Calculating conditional pmf matrices in python (numpy)

Here is the thing that has tormented me for some time now.

I have a conjunctive probability table, with shape, for example (1,2,3,4,5,6) .
And I want to calculate the probability table, conditional to a value for some of the dimensions, for decision-making purposes. We define the values we want

The code I came up with at the moment is the following (the input is the dictionary "vdict" of the form {'variable_1': value_1, 'variable_2': value_2 ... } )


for i in vdict:
dim = self.invardict.index(i) # The index of the dimension that our Variable resides in
val = self.valdict[i][vdict[i]] # The value we want it to be
d = d.swapaxes(0, dim)
d = array([d[val]])
d = d.swapaxes(0, dim)
...


So, what I currently do is:

1. I translate the variables to the corresponding dimension in the cpt.
2. I swap the zero-th axis with the axis I found before.
3. I replace whole 0-axis with just the desired value.

I put the dimension back to its original axis.

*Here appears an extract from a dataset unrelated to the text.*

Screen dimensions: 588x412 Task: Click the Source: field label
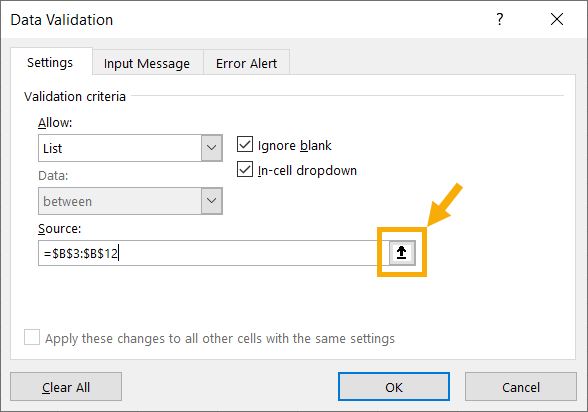[60, 229]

Now, the problem is, in order to do step 2, I have (a.) to calculate a submatrix
and (b.) to put it in a list and translate it again to array so I'll have my new array.

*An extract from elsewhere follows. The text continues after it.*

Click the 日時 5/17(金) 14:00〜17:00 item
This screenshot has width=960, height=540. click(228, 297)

Thing is, stuff in bold means that I create new objects, instead of using just the references to the old ones and this, if d is very large (which happens to me) and methods that use d are called many times (which, again, happens to me) the whole result is very slow.

So, has anyone come up with an idea that will subtitude this little piece of code and will run a lot faster? Maybe something that will allow me to calculate the conditionals in place.

Edit: I replaced the command in bold, with the code below:

d = conditionalize(d, dim, val)
where:

def conditionalize(arr, dim, val):
arr = arr.swapaxes(dim, 0)
shape = arr.shape[1:] # shape of the sub-array when we omit the desired
count = array(shape).prod() # count of elements omitted the desired dimension.
arr = arr.reshape(array(arr.shape).prod()) # flatten the array in-place.
arr = arr[val*count:(val+1)*count] # take the needed elements
arr = arr.reshape((1,)+shape) # the desired sub-array shape.
arr = arr. swapaxes(0, dim) # fix dimensions
return arr
Now, what before took 15 minutes to complete, now takes only about 6 seconds!